Economists are puzzled by the smaller-than-expected refunds. “It’s a bit of a mystery,” says Goldman Sachs senior economist Jan Hatzius.
Cynthia Latta, principal U.S. economist at Global Insight, says lower refunds could be caused by a stronger-than-expected stock market last year, which has led to higher capital gains payments. And households might have adjusted their withholding last year to account for the reduced taxes, she says. Other possible factors:
•The alternative minimum tax. The AMT, originally designed to prevent the rich from avoiding taxes, will affect an estimated 3 million taxpayers this year. The AMT vaporizes many deductions and credits, reducing or eliminating the benefits of last year’s tax cut. Among this year’s AMT victims: Vice President Cheney.

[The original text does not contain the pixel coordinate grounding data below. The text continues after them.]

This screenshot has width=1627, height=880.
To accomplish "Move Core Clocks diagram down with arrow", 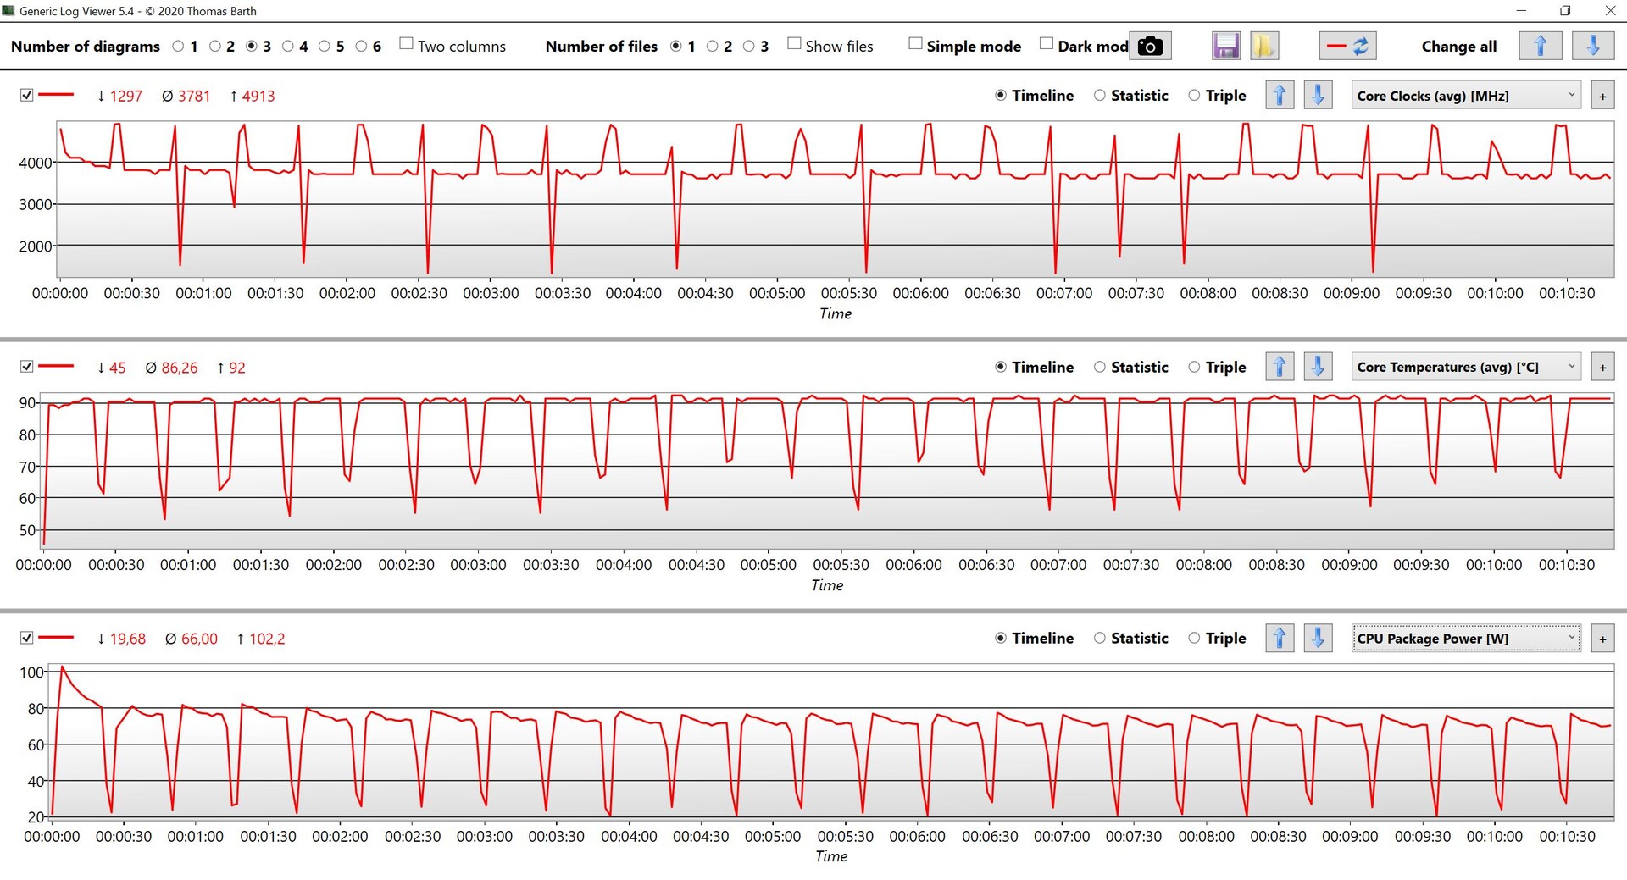I will 1318,96.
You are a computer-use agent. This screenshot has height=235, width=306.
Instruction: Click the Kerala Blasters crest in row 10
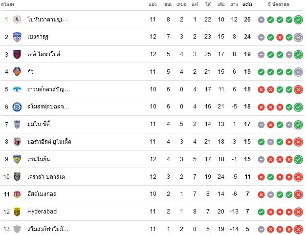tap(17, 177)
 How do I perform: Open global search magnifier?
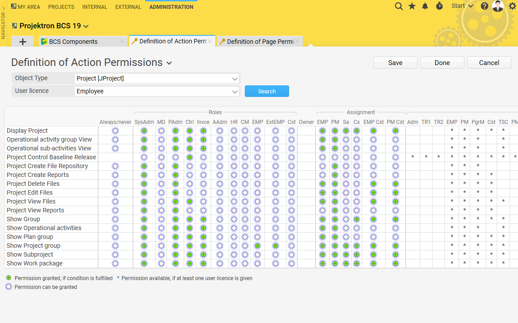tap(398, 6)
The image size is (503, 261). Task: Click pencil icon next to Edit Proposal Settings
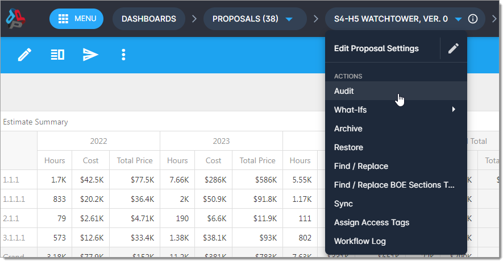(x=453, y=49)
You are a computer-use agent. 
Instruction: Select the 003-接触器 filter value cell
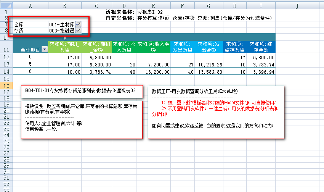[x=61, y=30]
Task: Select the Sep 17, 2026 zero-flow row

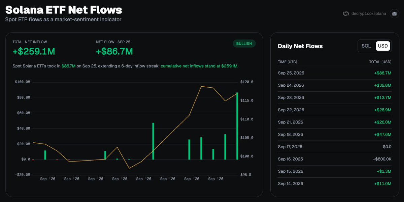Action: click(x=335, y=147)
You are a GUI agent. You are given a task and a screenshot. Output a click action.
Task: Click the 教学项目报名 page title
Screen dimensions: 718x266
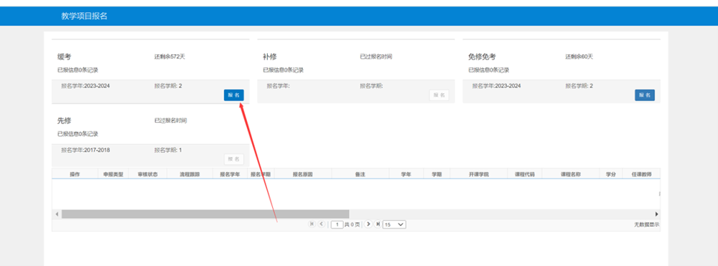pos(84,16)
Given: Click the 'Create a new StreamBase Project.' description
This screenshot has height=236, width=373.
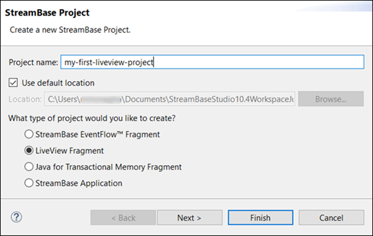Looking at the screenshot, I should click(70, 30).
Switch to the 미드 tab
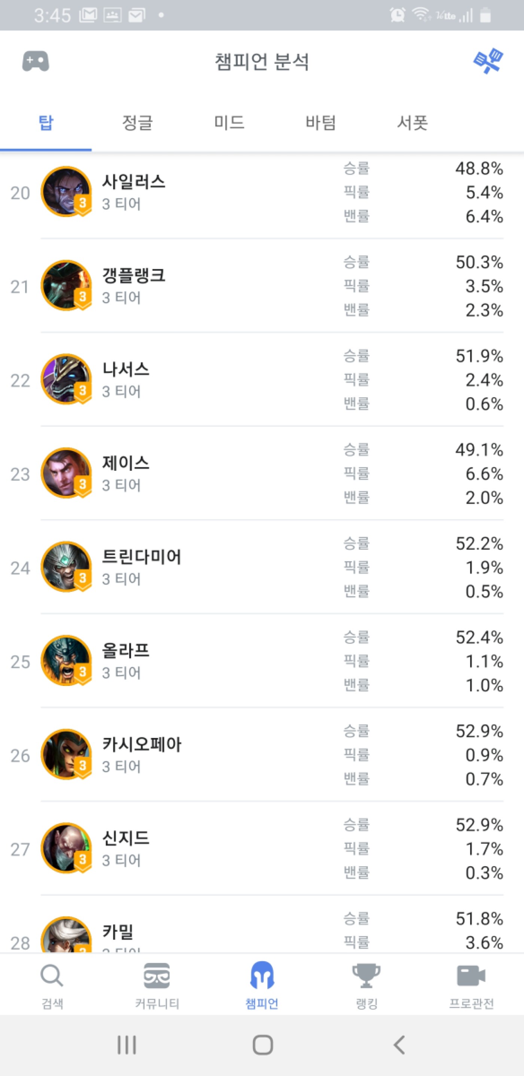This screenshot has height=1076, width=524. [x=229, y=123]

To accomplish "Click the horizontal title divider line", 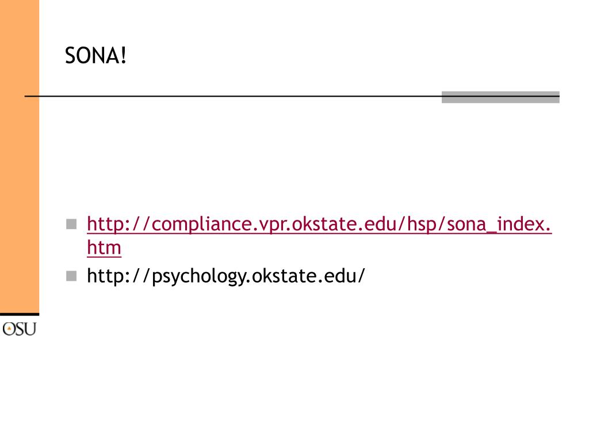I will (x=230, y=96).
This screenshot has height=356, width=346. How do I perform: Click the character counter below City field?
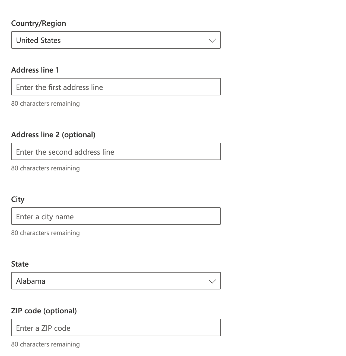45,233
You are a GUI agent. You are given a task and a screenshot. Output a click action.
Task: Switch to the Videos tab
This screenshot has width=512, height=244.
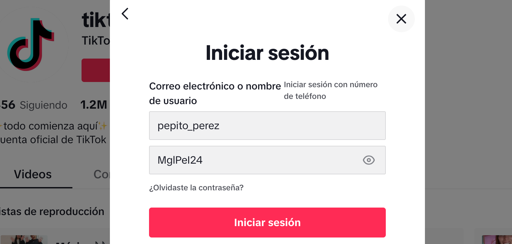[x=33, y=174]
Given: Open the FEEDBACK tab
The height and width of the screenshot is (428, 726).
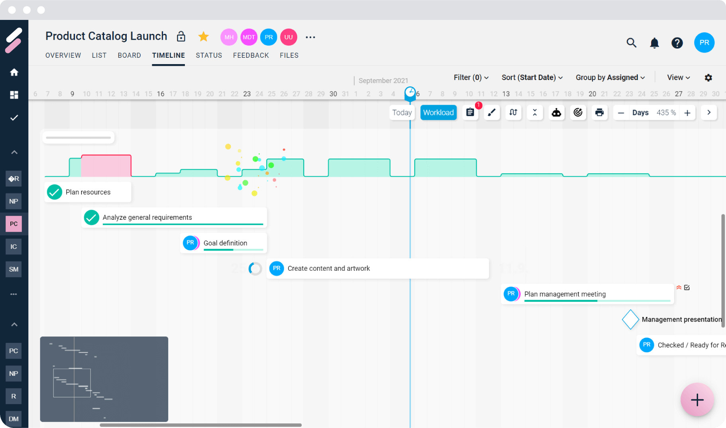Looking at the screenshot, I should [251, 55].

•Late filers. Some taxpayers who may be eligible for a big refund had to postpone filing their returns because of confusion over taxes on investment income.
Leslie Hershey, 42, of Armonk, N.Y., who does her family’s taxes using TurboTax software, delayed filing until this week because she wasn’t sure how much she owed on stock dividends. One of her financial institutions sent three corrections to her 1099s, the forms that report interest and dividends.
•The economy. Many taxpayers were unemployed or worked fewer hours last year, resulting in lower incomes and smaller refunds, says Mark Ernst, chief executive officer of H&R Block, the USA’s largest tax preparer. Refunds for Block customers are averaging about 5% higher this year than last.
Conversely, the Bush administration says an increase in some taxpayers’ incomes could have reduced refunds. “That would be great news for the economy, and it would mean benefits from tax cuts were even larger than expected,” says Treasury spokeswoman Tara Bradshaw.
While economists and the administration had been banking on higher refunds to provide a big stimulus to the economy in the first half of 2004, the economy appears to be doing fine without them. The government said Tuesday that March retail sales rose 1.8%, the best gain in a year.